Dietary fat is digested, then stored as triglycerides, which is the major fuel source stored in the body. A triglyceride is a glycerol molecule with 3 fatty acids attached. Triglycerides are non-polar (meaning there is equal sharing of electrons between two atoms). Chlyomicrons are large lipoprotein particles that give the triglycerides a polar coat and transport them to adipose tissue. The enzyme lipoprotein lipase is stimulated by insulin and stores the triglyceride in the adipose tissue.

The release of triglycerides from fatty tissue, when needed, is catalyzed by the enzyme mobilisng lipase, which is stimulated by glucagon and adrenaline. The triglycerides are transported via attachment to the major protein in circulation, albumin, to the tissue for oxidation.

Triglycerides make up about 70% of the body's energy reserves due to the efficiency with which they are stored and their ability to be highly reduced. Since they are anhydrous (stored without water due to their non-polar nature), triglycerides tend to be compact and light. Vast quantities of triglycerides can be stored in less space. Since they are a largely hydrocarbon chain (16-20 covalently linked methyl groups), they are highly reduced and capable of yielding a large supply of energy (40 J/g as compared to 18 J/g glycogen).

B-Oxidation of Fatty Acids occurs within the mitochondria of the liver and muscles. During sustained exercise, this cyclic chain provides a major source of energy in slow-twitch muscles. Each cycle of this chain of reactions results in 2 carbohydrates hydrolysed into molecules of Acetyl CoA from a fatty acid chain. Each cycle of the chain also contains NAD ---> NADH and FAD ---> FADH. The NADH and FADH are then oxidised to the electron transport chain and coupled with ATP production, while the Acetyl CoA molecules are converted into CO2 in the Citric Acid Cycle, then participate in the electron transport chain, coupled with ATP production.
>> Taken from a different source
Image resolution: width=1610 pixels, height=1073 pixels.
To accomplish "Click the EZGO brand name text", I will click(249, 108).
Ketone Bodies are 4-carbon units that are oxidised in an alternate method of using Acetyl CoA formed in B-oxidation. In this process, Acteyl CoA is converted to acetoacetate in the liver, then further reduced to b-hydroxybutyrate. Acetoacetate is preferred as a source of energy over glucose by heart muscle and the renal cortex. The brain prefers glucose, but can use acetoacetate if necessary, as during starvation. Fatty acids can't enter neural tissue, so acetoacetate is regarded as a water-soluble, easily-transportable version of Acetyl CoA. The efficiency of this mechanism as compared to B-oxidation is comparable.

Fatty Acid Synthesis occurs in the cytoplasm of cells. Cyclic reactions occur, resulting in the conversion of Acteyl CoA to 2-carbon units added to the fatty acid chain. This supplies fatty acids that are needed by the body but not supplied through the diet. The purpose of fatty acid synthesis is to convert excess dietary glucose to fatty acids for storage. Glucose is converted to Pyruvate through glycolysis, then to Acteyl CoA. If ATP is required, then Acetyl CoA is oxidised via the Citric Acid Cycle. If glucose intake exceeds the body's needs, then the Acetyl CoA is used in fatty acid synthesis in the liver or is stored as triglycerides in the adipose tissue.
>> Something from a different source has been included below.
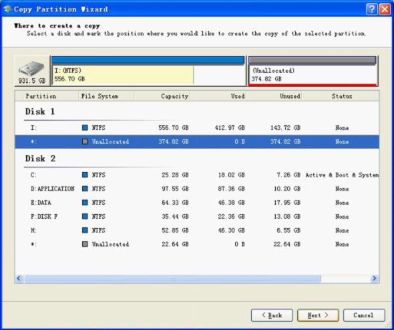Select the H: partition row

pos(197,230)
The drawback to fat metabolism is that it requres oxygen. If energy is needed faster than oxygen can be delivered to the working muscles, then they switch to one of the less-efficient anaerobic pathways.

ATP - Adenosine Triphosphate. 1 phosphate ---> 7.3 kcal/mole

NADH - Nicotinamide Adenine Dinucleotide. Can transfer 2 electrons and 1 hydrogen ion to oxygen. --->52 kcal/mole.....3 ATP formed.

FADH2 - Flavin Adenine Dinucleotide. 43.4 kcal/mole......2 ATP formed.